> **EXERCISE AIM**
Please take the records that follow and repeat exactly the lines starting with the line with "Diet & Weightloss (345, 28)" and going on through the line with "Healing (1283, 1713)".

───── RECORDS FOR PROCESSING

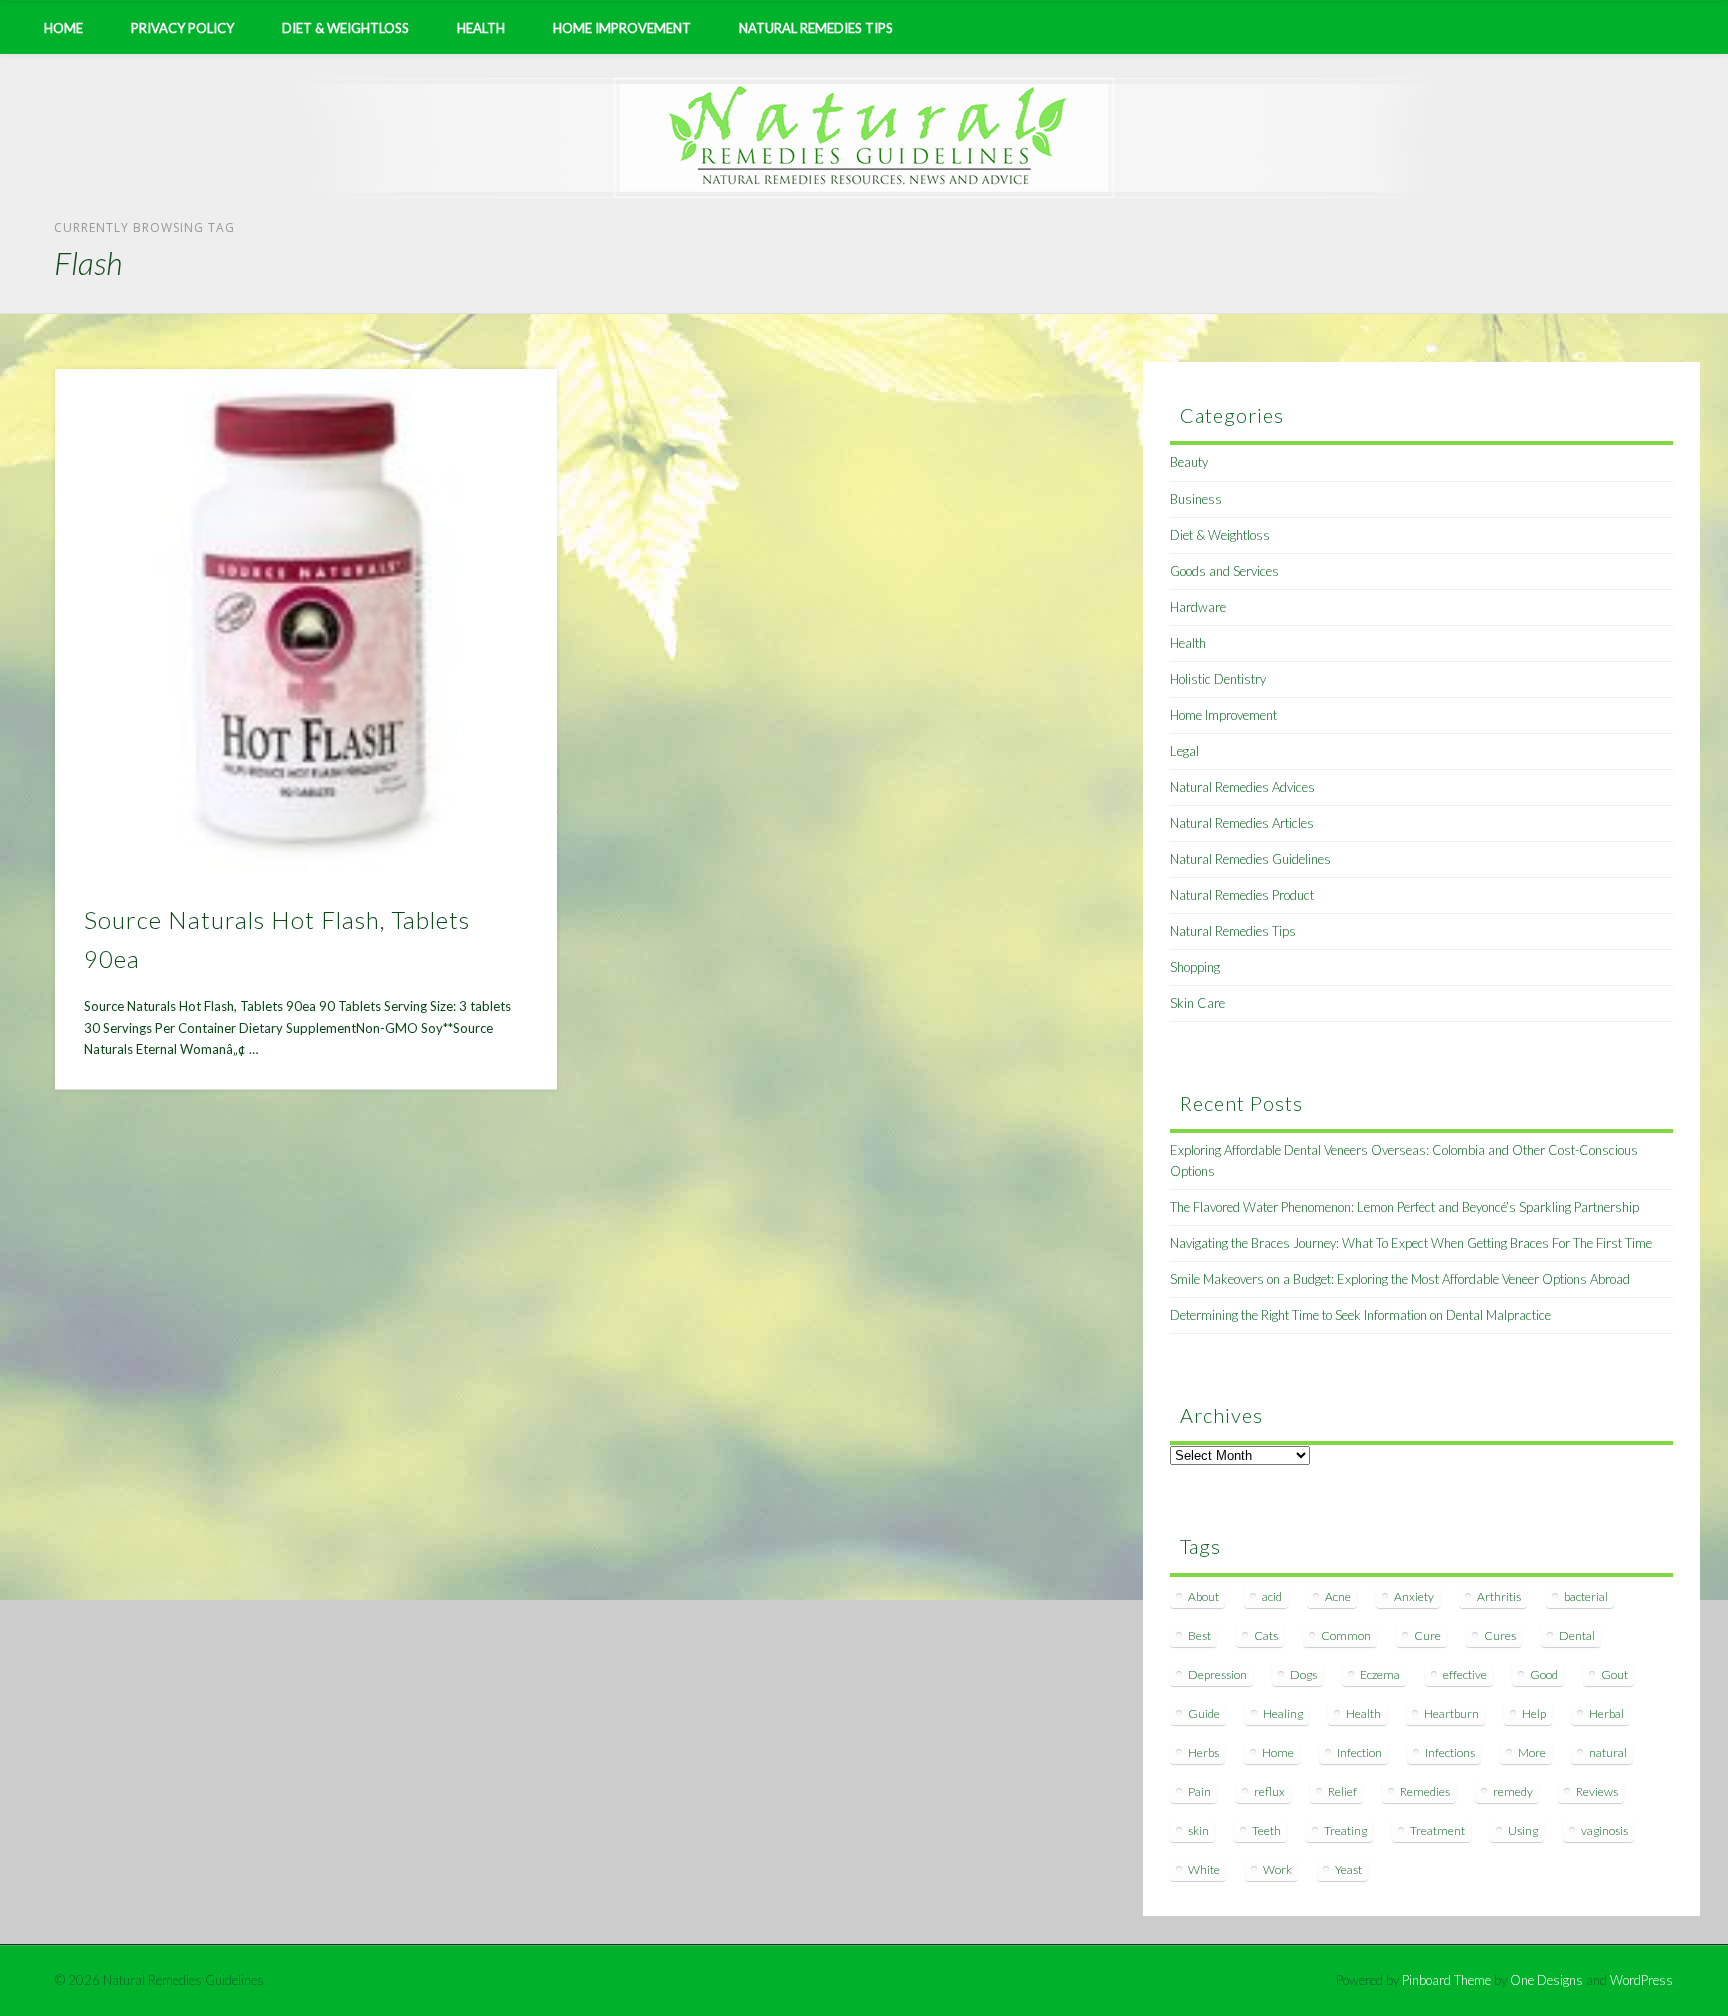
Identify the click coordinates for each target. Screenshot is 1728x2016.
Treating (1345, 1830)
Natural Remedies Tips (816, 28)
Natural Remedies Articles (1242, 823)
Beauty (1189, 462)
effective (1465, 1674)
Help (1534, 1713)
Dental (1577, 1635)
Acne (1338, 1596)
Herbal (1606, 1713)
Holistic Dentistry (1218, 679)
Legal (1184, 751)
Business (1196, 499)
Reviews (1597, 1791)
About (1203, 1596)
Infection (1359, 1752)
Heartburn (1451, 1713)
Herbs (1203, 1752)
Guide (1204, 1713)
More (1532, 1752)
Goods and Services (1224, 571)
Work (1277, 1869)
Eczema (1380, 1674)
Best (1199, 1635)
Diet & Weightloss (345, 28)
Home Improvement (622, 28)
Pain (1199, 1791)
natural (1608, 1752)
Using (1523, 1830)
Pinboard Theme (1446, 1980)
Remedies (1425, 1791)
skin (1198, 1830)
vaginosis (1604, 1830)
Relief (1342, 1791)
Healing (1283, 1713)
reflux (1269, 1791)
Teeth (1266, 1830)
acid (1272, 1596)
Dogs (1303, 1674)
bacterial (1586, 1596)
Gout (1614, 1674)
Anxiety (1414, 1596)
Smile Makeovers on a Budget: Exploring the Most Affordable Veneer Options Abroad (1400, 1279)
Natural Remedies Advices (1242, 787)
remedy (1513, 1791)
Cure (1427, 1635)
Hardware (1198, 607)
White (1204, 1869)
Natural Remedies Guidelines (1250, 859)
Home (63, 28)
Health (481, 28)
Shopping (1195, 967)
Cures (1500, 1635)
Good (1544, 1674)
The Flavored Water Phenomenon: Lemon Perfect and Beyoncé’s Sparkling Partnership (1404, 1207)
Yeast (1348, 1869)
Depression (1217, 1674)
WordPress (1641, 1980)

──────────
───── RECORDS FOR PROCESSING

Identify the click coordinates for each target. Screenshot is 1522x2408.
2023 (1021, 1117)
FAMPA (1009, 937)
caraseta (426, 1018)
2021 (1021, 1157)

──────────
───── RECORDS FOR PROCESSING

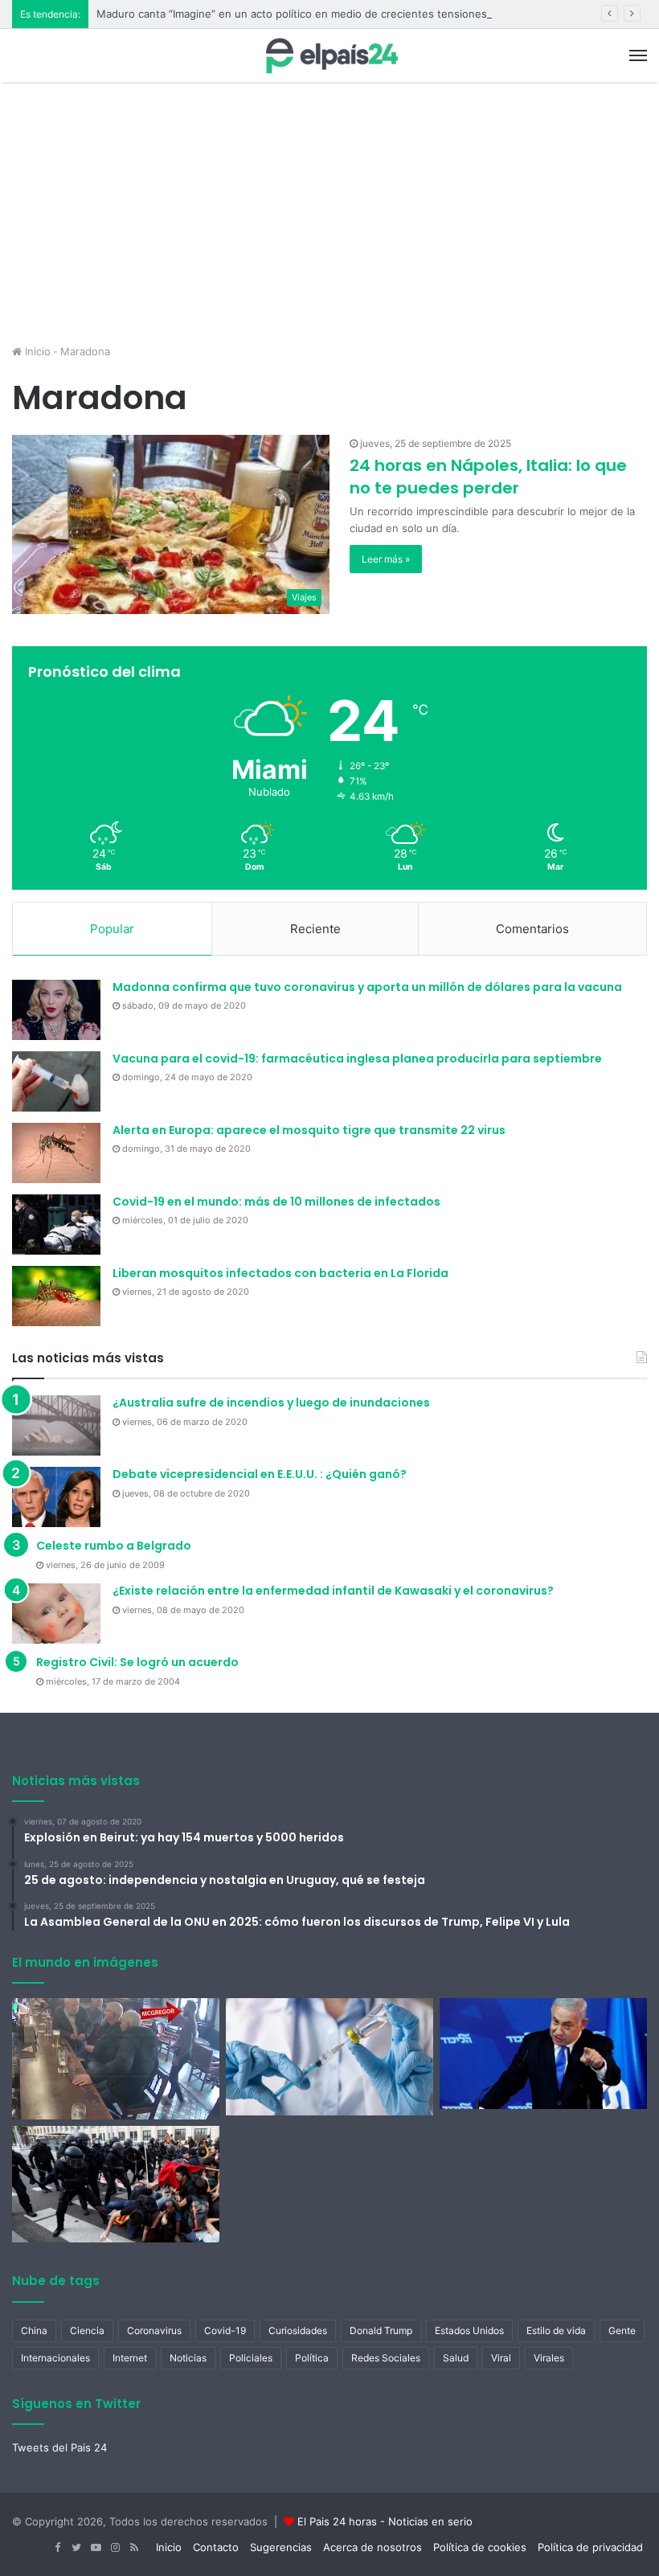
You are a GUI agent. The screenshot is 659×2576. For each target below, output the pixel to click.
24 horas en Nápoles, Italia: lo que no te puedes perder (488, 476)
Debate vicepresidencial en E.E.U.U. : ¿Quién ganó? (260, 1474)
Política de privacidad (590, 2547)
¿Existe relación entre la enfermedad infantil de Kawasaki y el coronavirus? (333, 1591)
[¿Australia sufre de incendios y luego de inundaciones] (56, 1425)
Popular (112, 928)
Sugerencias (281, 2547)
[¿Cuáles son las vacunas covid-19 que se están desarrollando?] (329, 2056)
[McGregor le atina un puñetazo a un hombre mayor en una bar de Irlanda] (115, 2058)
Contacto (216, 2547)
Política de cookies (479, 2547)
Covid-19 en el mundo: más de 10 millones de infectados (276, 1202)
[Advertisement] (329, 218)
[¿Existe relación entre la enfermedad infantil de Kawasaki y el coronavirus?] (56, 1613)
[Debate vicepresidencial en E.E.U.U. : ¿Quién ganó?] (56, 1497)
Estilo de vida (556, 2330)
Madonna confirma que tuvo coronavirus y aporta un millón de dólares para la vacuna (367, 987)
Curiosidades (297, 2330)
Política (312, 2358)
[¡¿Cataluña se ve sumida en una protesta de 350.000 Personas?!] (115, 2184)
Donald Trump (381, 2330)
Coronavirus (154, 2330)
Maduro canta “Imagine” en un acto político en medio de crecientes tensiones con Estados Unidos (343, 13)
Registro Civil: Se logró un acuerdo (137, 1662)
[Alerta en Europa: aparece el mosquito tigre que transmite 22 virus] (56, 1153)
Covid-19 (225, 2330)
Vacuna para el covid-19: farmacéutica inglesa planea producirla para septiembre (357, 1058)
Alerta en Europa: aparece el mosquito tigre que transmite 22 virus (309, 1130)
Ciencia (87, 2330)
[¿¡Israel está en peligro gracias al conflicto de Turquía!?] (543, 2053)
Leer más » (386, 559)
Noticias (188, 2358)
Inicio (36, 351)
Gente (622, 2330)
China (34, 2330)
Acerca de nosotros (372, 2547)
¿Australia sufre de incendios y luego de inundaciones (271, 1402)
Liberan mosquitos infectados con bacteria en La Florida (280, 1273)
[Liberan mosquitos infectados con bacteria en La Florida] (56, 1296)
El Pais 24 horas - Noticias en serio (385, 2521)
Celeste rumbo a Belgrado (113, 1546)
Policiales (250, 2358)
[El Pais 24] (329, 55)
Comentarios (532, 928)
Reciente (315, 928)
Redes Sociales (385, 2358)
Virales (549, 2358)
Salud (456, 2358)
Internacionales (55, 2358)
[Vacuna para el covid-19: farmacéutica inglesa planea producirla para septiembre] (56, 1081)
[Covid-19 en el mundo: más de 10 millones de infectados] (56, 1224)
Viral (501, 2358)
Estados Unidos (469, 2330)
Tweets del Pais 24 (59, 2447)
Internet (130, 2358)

──────────

> **WORKED SOLUTION**
Diet & Weightloss (345, 28)
Home Improvement (622, 28)
Pain (1199, 1791)
natural (1608, 1752)
Using (1523, 1830)
Pinboard Theme (1446, 1980)
Remedies (1425, 1791)
skin (1198, 1830)
vaginosis (1604, 1830)
Relief (1342, 1791)
Healing (1283, 1713)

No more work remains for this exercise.